Actual Observations (PACE 2× H100)

  • SURPRISE: TP=1 and TP=2 throughput are essentially identical (88.45 vs 88.57 req/s, 0.1% difference). This contradicts the "1.5-1.8× speedup" expectation. Why? Llama-3.1-8B (16 GB) easily fits on a single H100 (80 GB), so TP=2 doesn't enable serving a larger model — it just splits the same model in half. The compute speedup is offset by NCCL all-reduce communication after every layer (32 layers × 2 = 64 all-reduces per decode step).
  • Key takeaway: Tensor Parallelism is for fitting models that don't fit on one GPU, not for speeding up small models. If your model fits on one GPU, use TP=1 and save the second GPU for another instance (data parallelism). For Llama-3.1-70B (140 GB BF16), you'd need TP=2 on H100 because it doesn't fit.
  • Batch scaling under TP=2 works as expected: 26.4× throughput from bs=1 to bs=32 (143 → 3775 tok/s). Latency only grows ~21% (449 → 543 ms).

Metrics to Collect

Metric Description Unit
Decode latency per TPPer-token time at TP=1 and TP=2ms
Prefill latency per TPTime to process input tokens at TP=1 and TP=2ms
All-reduce durationNCCL communication time per all-reduce call (measured via nsys)µs
Communication fraction\(\text{total all-reduce time} / \text{total decode step time}\)%
TTFT (p50, p99)Time to first token — serves as proxy for prefill latency under loadms
Throughput (tok/s)Output tokens per second, compared at equal batch sizestok/s
Crossover batch sizeSmallest batch size where TP=2 throughput exceeds TP=1N/A at 8B; 70B requires TP≥2 to fit

Source Code Reading

Files to Read

  • vllm/distributed/parallel_state.pyProcess group initialization for tensor parallelism; how ranks are assigned to TP groups
  • vllm/distributed/communication_op.pytensor_model_parallel_all_reduce(): the all-reduce wrapper called after each attention and MLP layer
  • vllm/model_executor/layers/linear.pyColumnParallelLinear and RowParallelLinear: the two split strategies and where all-reduces are inserted
  • vllm/model_executor/models/llama.pyHow LlamaAttention and LlamaMLP use column/row parallel layers; trace the data flow from input through TP layers

Key Code Path: One Decode Step at TP=2

# Per decode step (simplified) for one layer:
# 1. Input token embedding (shape: [batch, hidden]) — replicated on both GPUs
# 2. Q/K/V projection: ColumnParallelLinear splits output heads
#    GPU0: W_q[:, :heads/2], GPU1: W_q[:, heads/2:]
# 3. Attention: each GPU computes on its half of heads
# 4. Output projection: RowParallelLinear, requires ALL-REDUCE
# 5. MLP gate/up: ColumnParallelLinear (no comm needed)
# 6. MLP down: RowParallelLinear, requires ALL-REDUCE
# Result: 2 all-reduces per layer × 32 layers = 64 all-reduces per step

Core Source Code Walkthrough

Below are real excerpts from vllm-continuum that implement the concepts you measured. Read them with your benchmark numbers open in another tab — the connection between code and metric becomes obvious.

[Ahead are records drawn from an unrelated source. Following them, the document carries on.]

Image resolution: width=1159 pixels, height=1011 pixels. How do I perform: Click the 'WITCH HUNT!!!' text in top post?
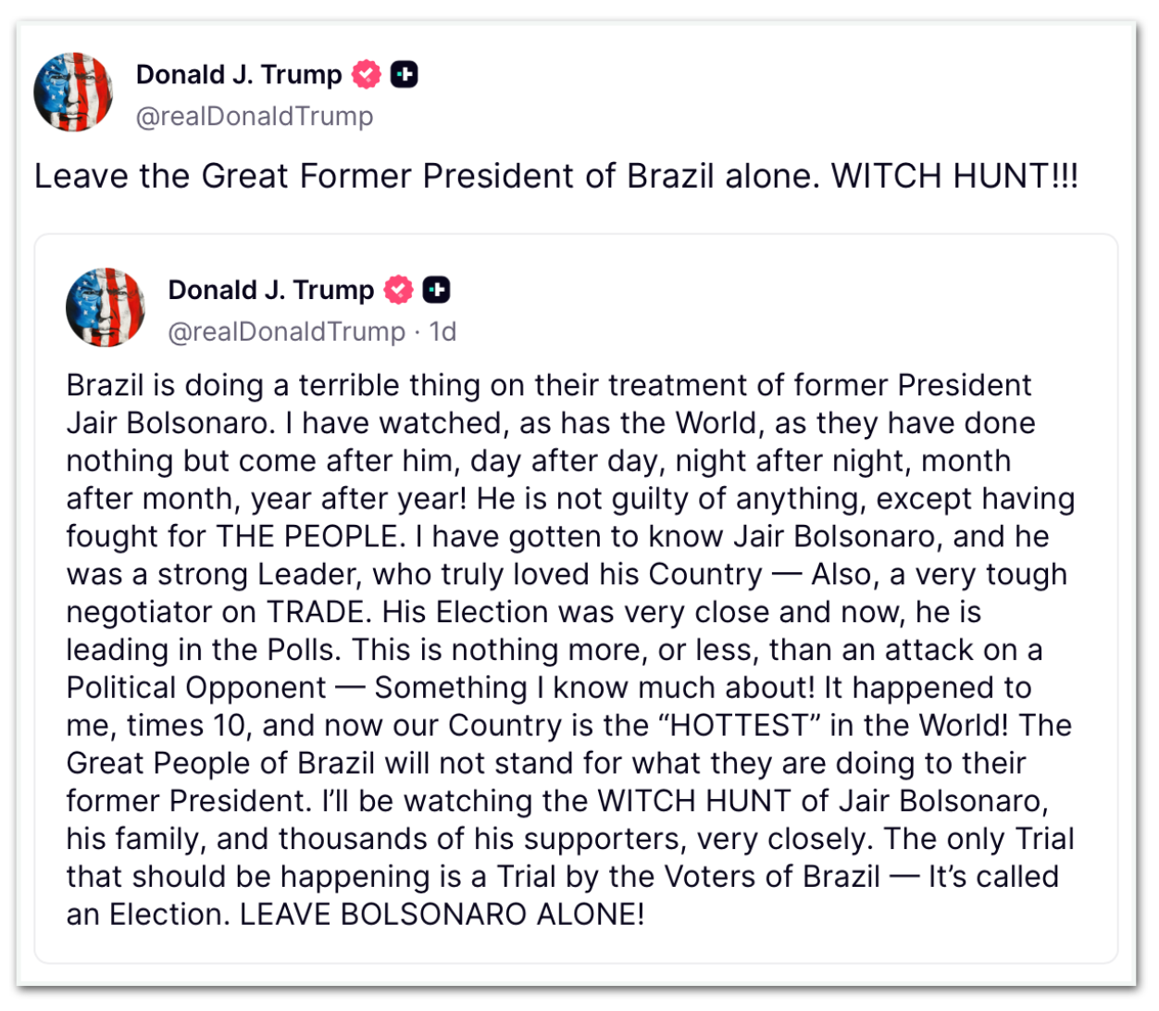pos(954,176)
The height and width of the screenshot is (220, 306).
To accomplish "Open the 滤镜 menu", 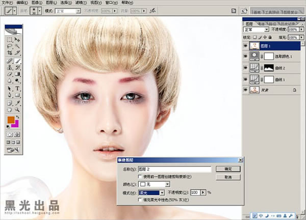I will point(81,3).
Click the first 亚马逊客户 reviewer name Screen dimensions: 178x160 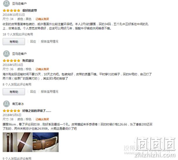click(20, 4)
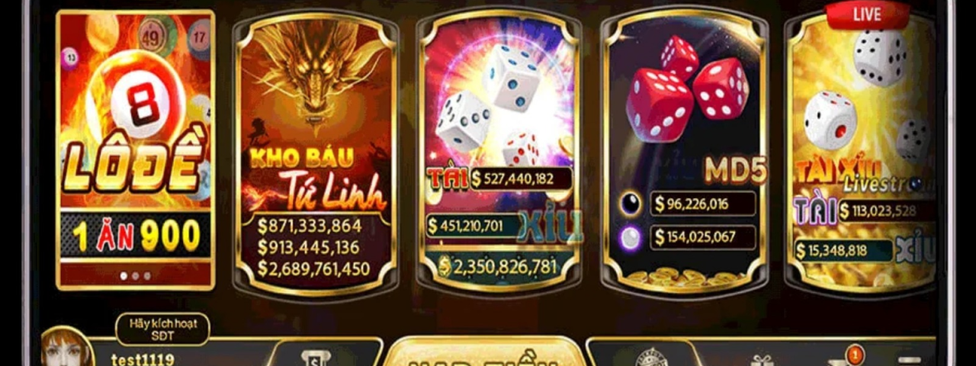
Task: Open the MD5 red dice game
Action: [x=684, y=154]
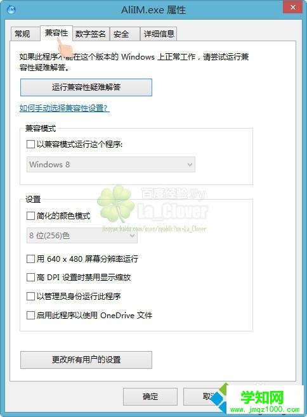Click 更改所有用户的设置 button

tap(86, 360)
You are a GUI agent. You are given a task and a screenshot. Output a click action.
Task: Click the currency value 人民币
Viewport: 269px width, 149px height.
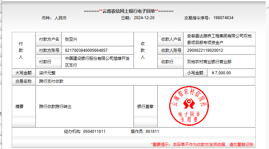coord(60,18)
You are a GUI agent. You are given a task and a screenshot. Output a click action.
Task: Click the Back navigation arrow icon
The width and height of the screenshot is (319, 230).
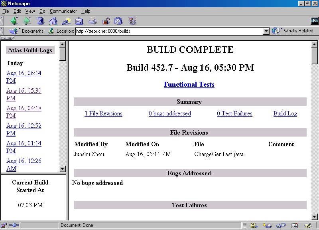click(x=14, y=21)

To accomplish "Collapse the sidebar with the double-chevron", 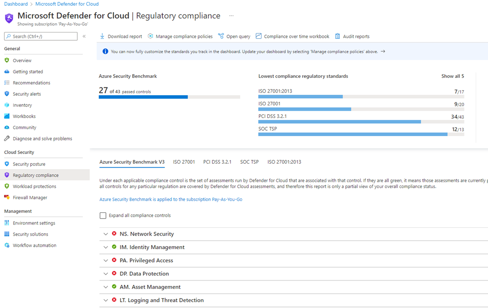I will [84, 36].
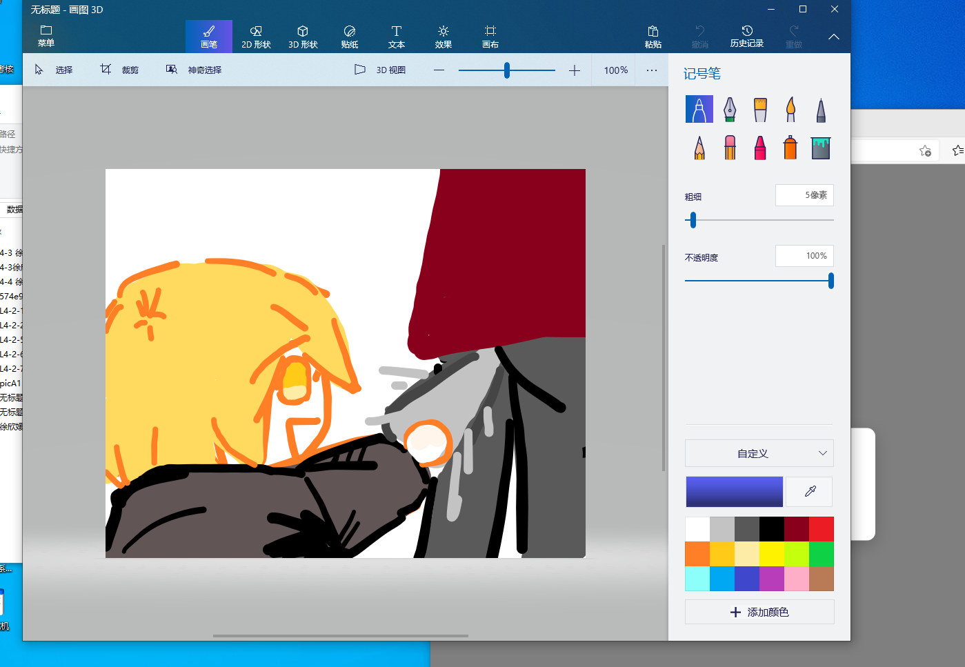Select the Marker brush tool

[699, 109]
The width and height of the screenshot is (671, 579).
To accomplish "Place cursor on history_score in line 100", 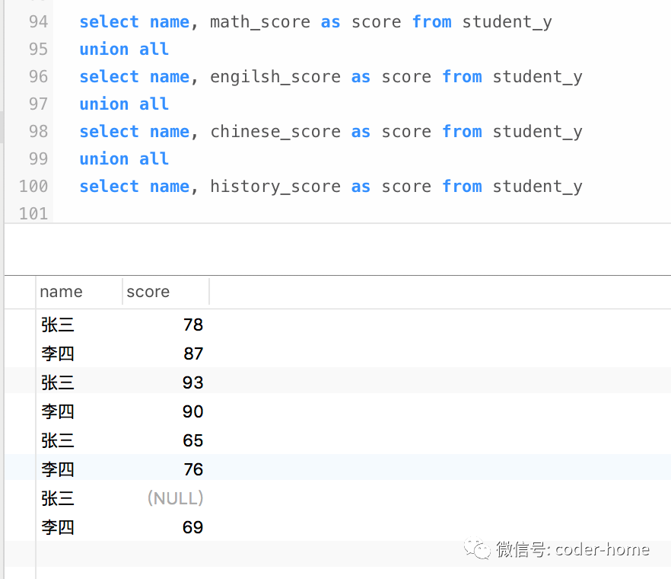I will (x=275, y=187).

vllm/model_executor/layers/linear.py:371ColumnParallelLinear

class ColumnParallelLinear(LinearBase):
    """Linear layer with column parallelism.
    The linear layer is defined as Y = XA + b. A is parallelized along
    its second dimension as A = [A_1, ..., A_p].
    """
    def __init__(self, ...):
        # Divide the weight matrix along the last dimension.
        self.tp_rank = get_tensor_model_parallel_rank()
        self.tp_size = get_tensor_model_parallel_world_size()
        self.input_size_per_partition = input_size
        self.output_size_per_partition = divide(output_size, self.tp_size)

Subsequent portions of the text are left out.